Tenders are big business in South Africa, and securing one or more of these can be a massive boost to your business.
Tenders have become an extremely specialised business in South Africa. Simply put, a tender is an offer to do work or supply goods or services for a fixed amount. It’s not a flexible contract, and the aim is to ensure specific projects happen within a specified timeframe at a specific price.
Many companies prefer getting tender contracts because all terms are agreed on upfront: what needs to be done and at what cost.
Unfortunately, there has also been plenty of misuse of the tender process in South Africa, and around the world, which makes some businesses wary of entering into tender negotiations. This isn’t a bad thing, as it means you’ll be paying careful attention to the details.
If you’ve never applied for a tender and want to find out more, the guidelines below outline how to get started and what you can expect.
1. How to find tenders
Most tenders, especially government contracts, will be published on a public domain with all the criteria needed to apply for the tender.
- Look for tender / contract announcements in newspapers and magazines.
- eTenders Portal is a centralised governmental portal where all government and SOE tenders are advertised.
- Subscribe to the government tender bulletin.
- Subscribe to online resources such as Online Tenders.
2. The bidding process
The bidding process varies depending on the contract. Some require more than one round of pitching, while others review submitted pitches and then enter into negotiations.
Keep in mind that the bidding process, and negotiations should you be chosen for the tender, can be time-consuming and costly. You need to carefully weigh up the pros and cons and decide if that specific piece of business is worth the investment of pitching for the tender.
3. Make sure you can fulfill the tender obligations
A tender is a binding business contract - once you’ve accepted the project, there is no flexibility. So make sure you are completely clear on expectations and are 100% certain you can deliver, and that it will be beneficial to your business.
4. What your tender should include
When a tender goes out on pitch, the client will include all the requirements. According to Online Tenders, the below guidelines are a good starting point:
- Focus on the client - talk about their needs and how you can solve their problems. When you write about yourself, it's to prove you have the skills, experience, and the organisation to fulfill the client's requirements.
- Help the client by coming up with ideas - from alternative ways of doing things to how to tackle possible worries about future maintenance and staffing implications.
- If the client has provided a qualification document, make sure that you cover everything in the document.
- Value for money decides most bids, not simply the cost. Bring something to the work that can't be done by the client.
- Emphasize business benefits, service improvements, risk reduction, low maintenance, quality, reliability, previous satisfied customers plus lifetime costs and so on.
- Analyse all the cost and pricing factors of the contract. Don't ignore fixed costs such as wages for staff who could be working on something else.
- Contract management - show you have the resources to do the work in a cost-effective way to meet the client's needs, hit deadlines and respond flexibly to changing situations.

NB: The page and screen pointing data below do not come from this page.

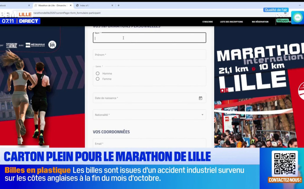Close the Marathon de Lille tab
The width and height of the screenshot is (304, 189).
pos(71,5)
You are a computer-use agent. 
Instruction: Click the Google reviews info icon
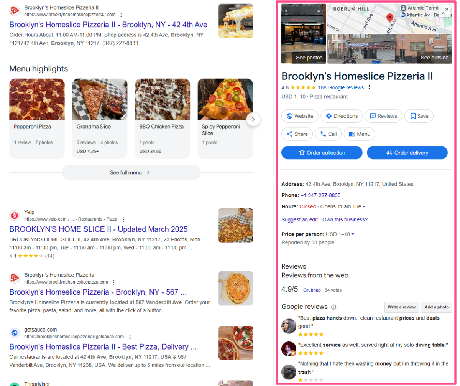tap(334, 307)
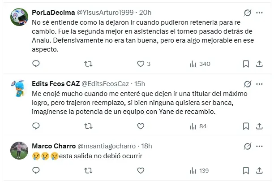Reply to Edits Feos CAZ tweet
Image resolution: width=274 pixels, height=182 pixels.
(36, 126)
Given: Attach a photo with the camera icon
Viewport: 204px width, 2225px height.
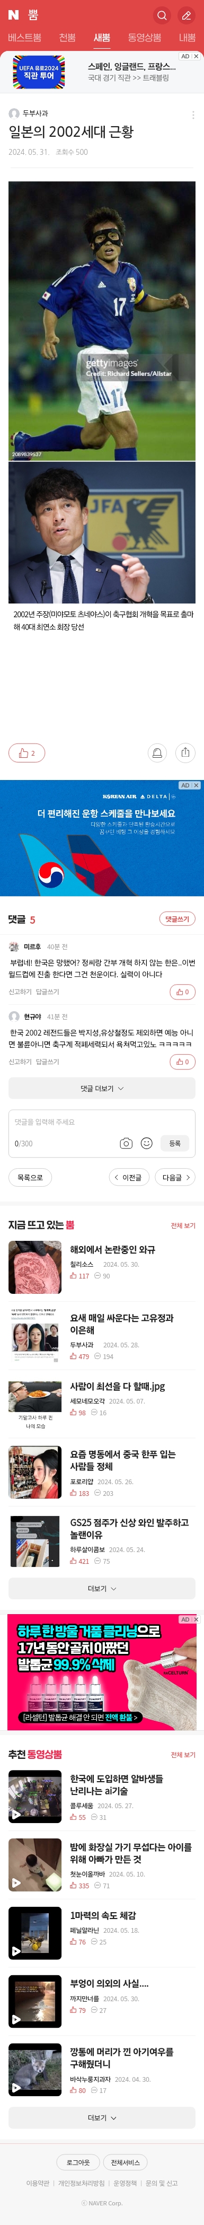Looking at the screenshot, I should pyautogui.click(x=125, y=1143).
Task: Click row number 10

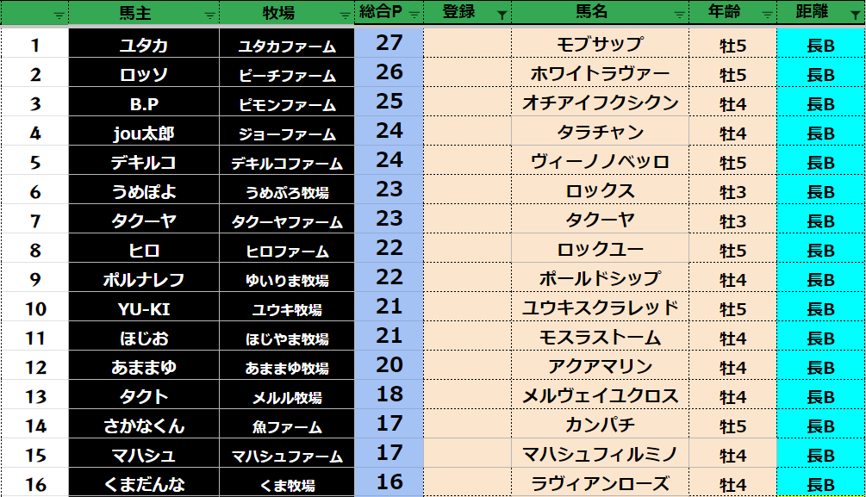Action: pos(35,309)
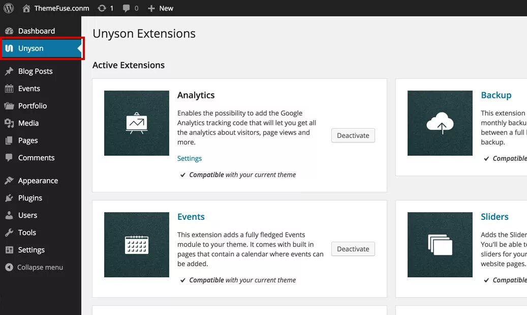
Task: Click the Analytics extension thumbnail
Action: [x=137, y=123]
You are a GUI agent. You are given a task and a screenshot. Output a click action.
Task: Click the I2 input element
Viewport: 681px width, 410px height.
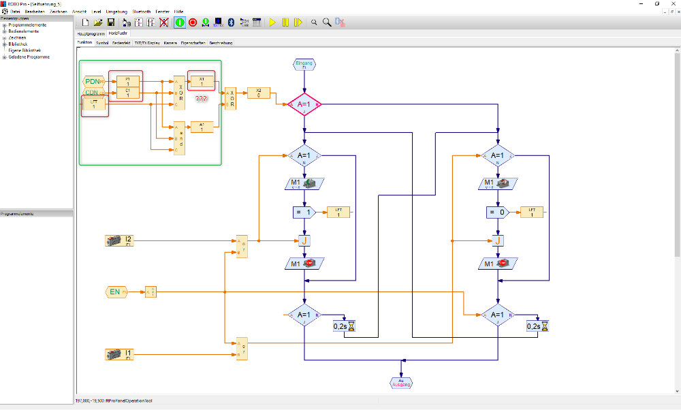[120, 240]
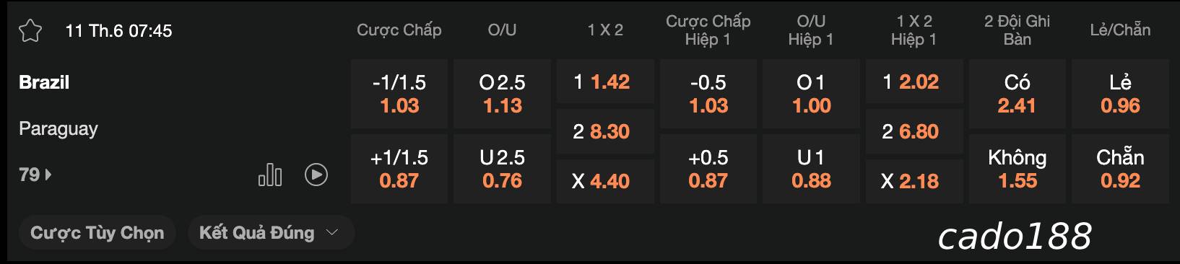Click the Brazil team name

44,82
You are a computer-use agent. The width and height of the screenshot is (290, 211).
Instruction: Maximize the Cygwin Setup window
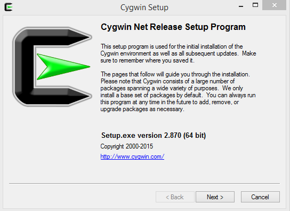[255, 5]
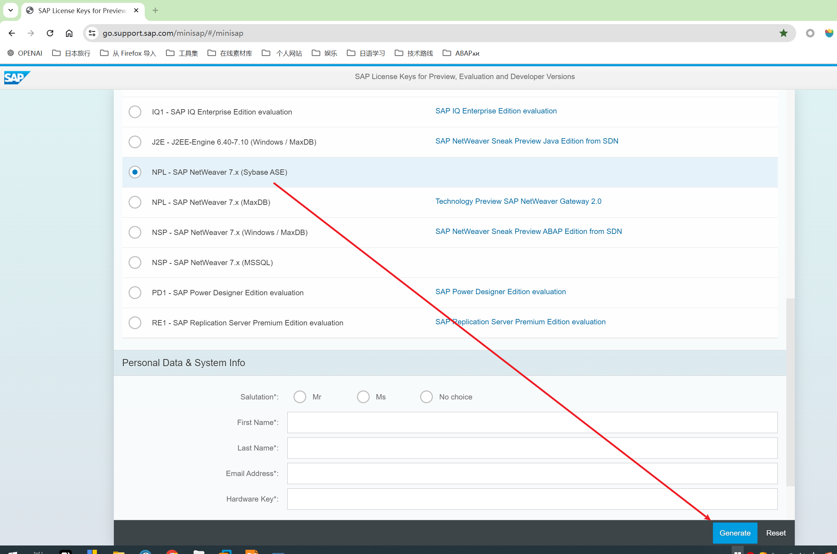
Task: Select NPL - SAP NetWeaver 7.x (MaxDB) radio
Action: point(135,202)
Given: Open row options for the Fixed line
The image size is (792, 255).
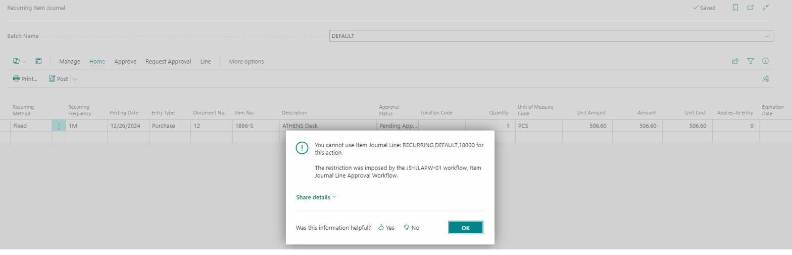Looking at the screenshot, I should (59, 126).
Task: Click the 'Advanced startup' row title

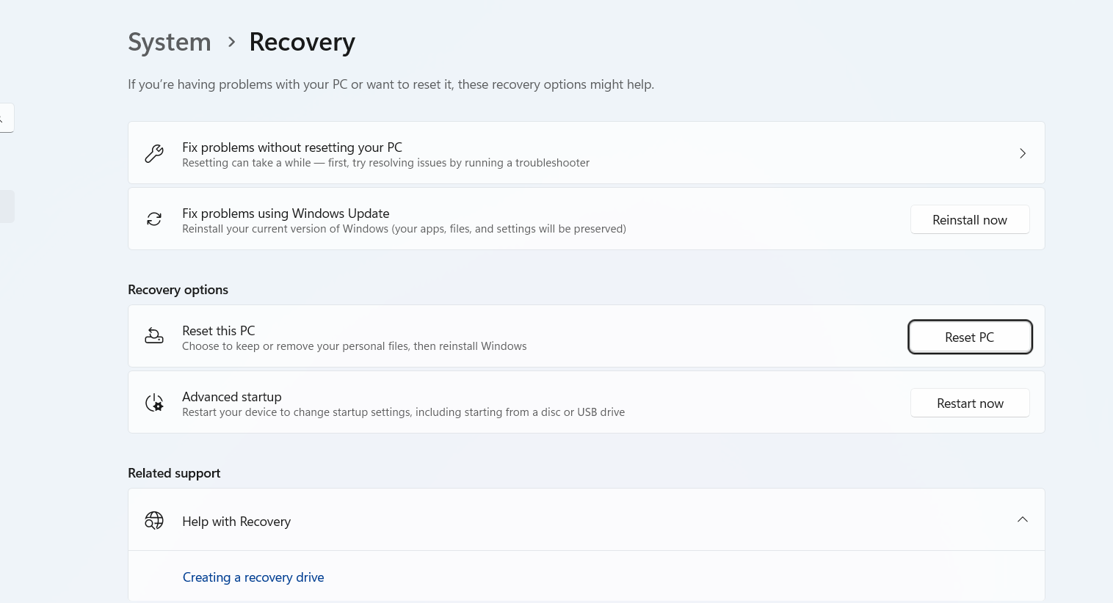Action: click(x=232, y=397)
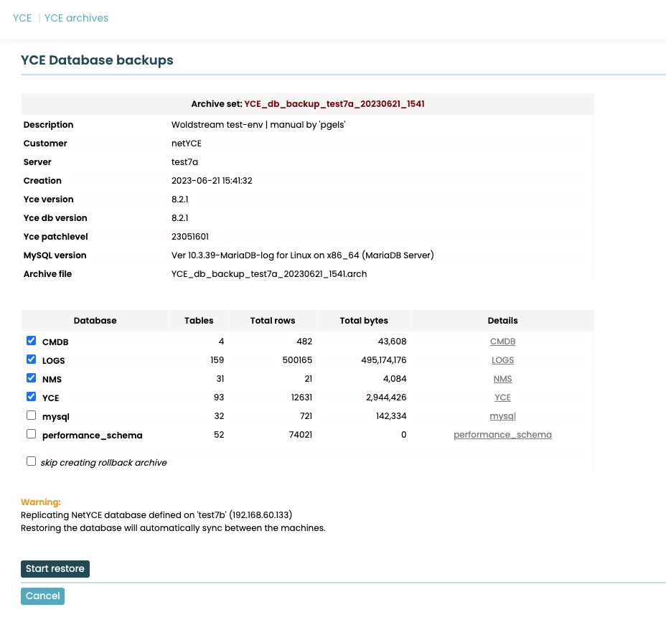Uncheck the LOGS database checkbox
This screenshot has height=625, width=666.
[31, 360]
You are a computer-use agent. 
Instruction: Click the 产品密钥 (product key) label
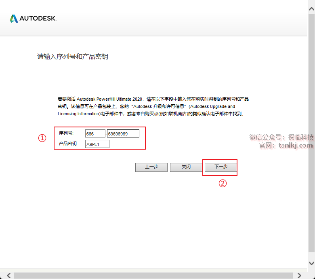[68, 144]
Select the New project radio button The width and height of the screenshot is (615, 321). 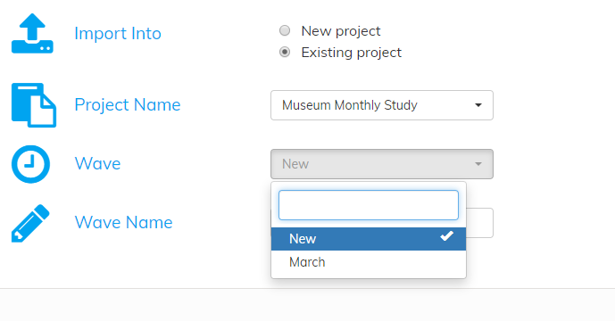[x=285, y=30]
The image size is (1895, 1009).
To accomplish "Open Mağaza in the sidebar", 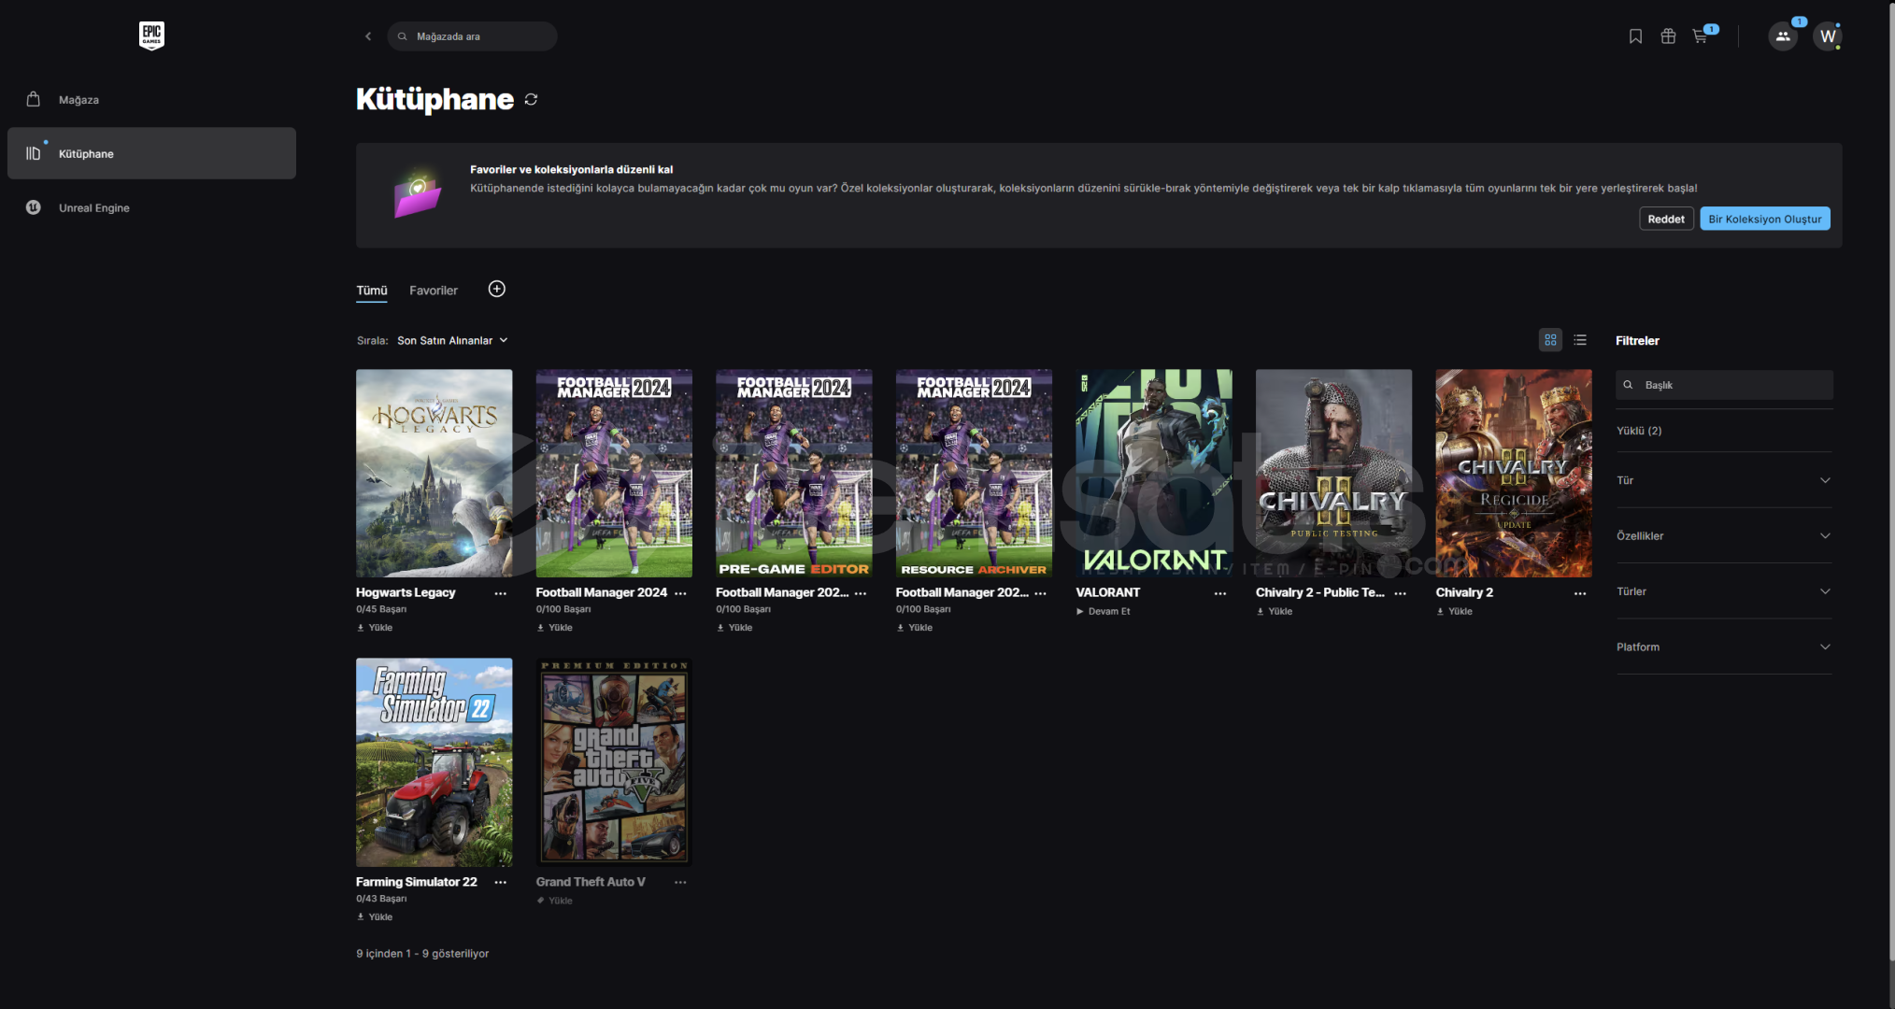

- Show you've thought about and can manage potential financial, commercial, and legal risks that could cause contract failure.
- Give details of your team. Emphasize strengths - CV's should highlight successes with similar projects as well as qualifications and experience.
5. Tender admin and documentation
The tender process is quite formal and standardised, which helps keep things clear. When it comes to collection of your tender documents, the details will often be specified in the initial tender advert or posting. Even so, it’s advisable to speak to the contact person to double-check the submission details.
As mentioned, tenders are a very lucrative business in South Africa, but the pitching process can be time-consuming and costly, depending on what you need to prepare and present. Whether you’re pitching for fleet business or construction, do a lot of research on the company that is offering the tender. You don’t want to sign a binding contract with a company that is going to damage your own business reputation.